>>14401593I’m going to copy paste this statement I made in another post:
“ I understand we must have trust in some systems, but to dismiss the idea that it’s faith based seems biased and dumb. It very much is, we trust and have faith in our understanding of the abstract and the real world based on our subjective mind. And this mind may be correct, but you cannot ever prove it is. It’s impossible. You must trust the consensus of logicians and scientists. Which is like a scientific faith in a priori ideas, or axioms. Axioms are unprovable by definition, and cannot be disproved, nor proved. We only trust they work because as we go from a proposition like “2+2=4”, and work our way down. We find that 2+2=4 is not an axiom, because we can deconstruct it further. We can deconstruct it all the way down to the ZFC axioms. However, it doesn’t mean the ZFC axioms are the fundamental truths of the universe, it just means we cannot go any further. So we just accept them as fundamental truths, by only necessity rather than in light of concrete evidence. And even empiricism has its flaws. So I think he’s misguided in calling it “understanding”.”

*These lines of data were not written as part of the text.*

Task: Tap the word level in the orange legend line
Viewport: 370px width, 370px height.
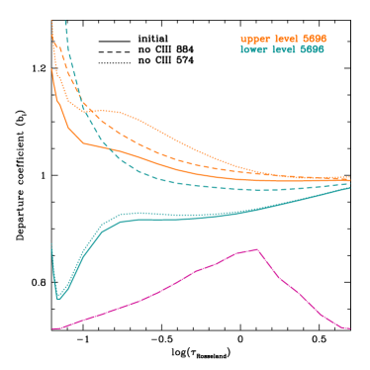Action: click(x=285, y=39)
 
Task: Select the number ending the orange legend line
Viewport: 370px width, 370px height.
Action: click(x=314, y=39)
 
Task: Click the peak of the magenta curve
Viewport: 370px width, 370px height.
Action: click(x=257, y=249)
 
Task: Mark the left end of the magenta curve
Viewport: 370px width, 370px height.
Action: click(x=52, y=328)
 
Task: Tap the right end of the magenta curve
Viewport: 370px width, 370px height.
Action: click(x=349, y=328)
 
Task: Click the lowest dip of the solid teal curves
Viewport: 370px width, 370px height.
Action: click(x=58, y=297)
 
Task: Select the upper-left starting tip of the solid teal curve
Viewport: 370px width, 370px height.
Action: click(x=51, y=243)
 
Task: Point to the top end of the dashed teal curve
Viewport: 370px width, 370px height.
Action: click(x=65, y=21)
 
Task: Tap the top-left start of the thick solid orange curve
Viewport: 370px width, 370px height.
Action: click(x=51, y=69)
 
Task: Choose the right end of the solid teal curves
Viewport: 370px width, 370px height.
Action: click(x=349, y=187)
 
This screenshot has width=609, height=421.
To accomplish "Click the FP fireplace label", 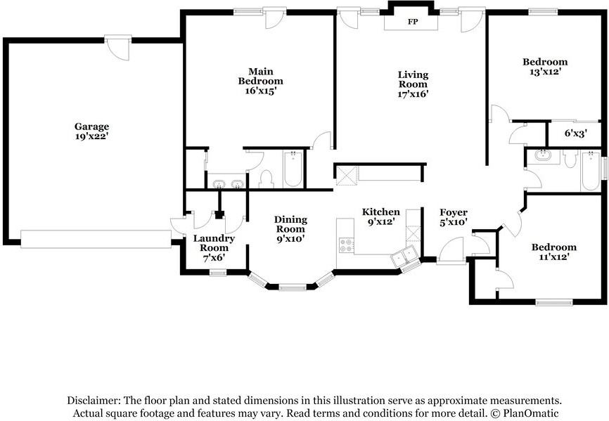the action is tap(413, 22).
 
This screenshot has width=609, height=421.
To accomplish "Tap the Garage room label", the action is tap(91, 127).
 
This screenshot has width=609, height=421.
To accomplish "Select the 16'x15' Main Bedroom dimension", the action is tap(261, 91).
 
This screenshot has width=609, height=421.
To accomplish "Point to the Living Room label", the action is tap(413, 79).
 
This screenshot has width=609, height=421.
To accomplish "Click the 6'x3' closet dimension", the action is tap(576, 134).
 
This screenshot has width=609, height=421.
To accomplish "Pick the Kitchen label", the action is tap(380, 212).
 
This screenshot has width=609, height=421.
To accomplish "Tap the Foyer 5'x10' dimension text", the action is tap(454, 222).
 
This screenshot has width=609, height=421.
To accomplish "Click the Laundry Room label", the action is tap(214, 243).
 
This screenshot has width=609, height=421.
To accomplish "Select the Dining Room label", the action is tap(290, 224).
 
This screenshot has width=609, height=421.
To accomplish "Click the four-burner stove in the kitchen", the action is tap(347, 245).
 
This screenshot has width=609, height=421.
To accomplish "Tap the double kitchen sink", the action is tap(404, 257).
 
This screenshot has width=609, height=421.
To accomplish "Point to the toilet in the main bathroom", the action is tap(267, 179).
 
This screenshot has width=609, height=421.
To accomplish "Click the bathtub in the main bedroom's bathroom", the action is tap(293, 169).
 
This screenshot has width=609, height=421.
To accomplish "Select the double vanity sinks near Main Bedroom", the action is tap(226, 183).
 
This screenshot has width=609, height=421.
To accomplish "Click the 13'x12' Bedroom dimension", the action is tap(544, 72).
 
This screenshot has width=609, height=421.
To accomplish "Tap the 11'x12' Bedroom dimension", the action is tap(554, 257).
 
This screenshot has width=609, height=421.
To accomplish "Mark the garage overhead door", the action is tap(96, 239).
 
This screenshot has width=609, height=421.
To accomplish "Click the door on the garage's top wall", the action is tap(118, 48).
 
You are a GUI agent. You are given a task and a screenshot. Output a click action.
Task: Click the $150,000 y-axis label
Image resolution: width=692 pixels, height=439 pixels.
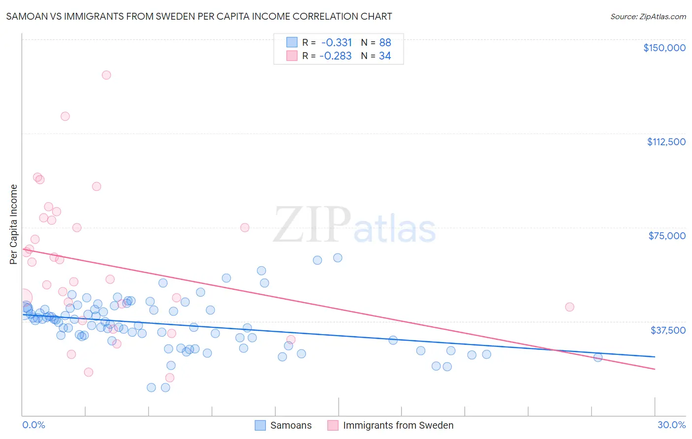point(664,48)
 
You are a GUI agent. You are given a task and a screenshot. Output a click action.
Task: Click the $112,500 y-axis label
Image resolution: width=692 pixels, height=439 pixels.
point(666,142)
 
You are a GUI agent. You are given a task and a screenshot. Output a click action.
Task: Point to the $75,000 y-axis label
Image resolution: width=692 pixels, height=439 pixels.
point(667,236)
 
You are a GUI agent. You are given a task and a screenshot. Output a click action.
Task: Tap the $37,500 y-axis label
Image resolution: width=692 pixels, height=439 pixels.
point(668,330)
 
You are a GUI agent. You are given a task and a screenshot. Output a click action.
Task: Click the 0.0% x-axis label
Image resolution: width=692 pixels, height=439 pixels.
point(33,425)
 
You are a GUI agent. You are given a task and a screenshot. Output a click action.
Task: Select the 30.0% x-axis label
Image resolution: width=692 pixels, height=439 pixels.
point(671,425)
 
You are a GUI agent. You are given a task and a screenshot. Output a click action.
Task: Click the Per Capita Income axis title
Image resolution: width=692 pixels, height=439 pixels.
point(13,224)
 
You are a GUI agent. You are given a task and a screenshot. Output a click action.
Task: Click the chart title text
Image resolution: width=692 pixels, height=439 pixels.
point(199,16)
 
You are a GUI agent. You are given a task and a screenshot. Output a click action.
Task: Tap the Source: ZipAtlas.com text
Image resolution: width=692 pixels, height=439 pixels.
point(648,16)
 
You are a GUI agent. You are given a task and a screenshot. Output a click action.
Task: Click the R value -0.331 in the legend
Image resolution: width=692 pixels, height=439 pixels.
point(336,43)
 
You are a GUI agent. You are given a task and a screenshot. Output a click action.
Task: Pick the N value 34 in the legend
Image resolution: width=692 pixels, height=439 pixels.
point(385,56)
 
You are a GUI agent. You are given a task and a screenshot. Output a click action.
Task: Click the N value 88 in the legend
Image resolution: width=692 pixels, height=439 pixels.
point(385,43)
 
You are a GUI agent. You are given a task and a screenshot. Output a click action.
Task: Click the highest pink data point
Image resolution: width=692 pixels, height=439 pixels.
point(106,75)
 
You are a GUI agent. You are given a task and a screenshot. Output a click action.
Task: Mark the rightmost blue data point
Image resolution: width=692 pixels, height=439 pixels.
point(598,357)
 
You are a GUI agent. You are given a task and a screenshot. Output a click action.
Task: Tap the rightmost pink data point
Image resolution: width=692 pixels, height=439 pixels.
point(569,307)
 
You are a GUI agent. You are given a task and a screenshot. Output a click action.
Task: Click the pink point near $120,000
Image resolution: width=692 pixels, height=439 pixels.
point(65,117)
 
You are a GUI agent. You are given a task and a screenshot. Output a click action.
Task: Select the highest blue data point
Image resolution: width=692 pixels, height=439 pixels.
point(338,258)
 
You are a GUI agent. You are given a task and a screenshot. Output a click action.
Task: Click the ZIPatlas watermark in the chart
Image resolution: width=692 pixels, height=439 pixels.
point(354,225)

I mean that we are taking faith that our senses and perception of fundamental properties of reality are indeed properties and fundamental. We are guided by our senses and mind’s own logic. Most axioms come from the attempt to deconstruct propositions/ideas we think to be true to the most bare minimum idea that we also think is true, and cannot be proved under other systems. We also assume it’s consistent, or hope.
The logic used is intuitional logic, it seems, of our minds intuitions that:
The empty set exists, or the axiom of infinity is true, etc.
At this point we only trust that our mind is correct. A kind limited by a finite amount of neural connections, neurons, lobes, whatever. Stuck in a universe. We certainly can guess what reality is, and maybe correct. But it is really limited. And we must trust.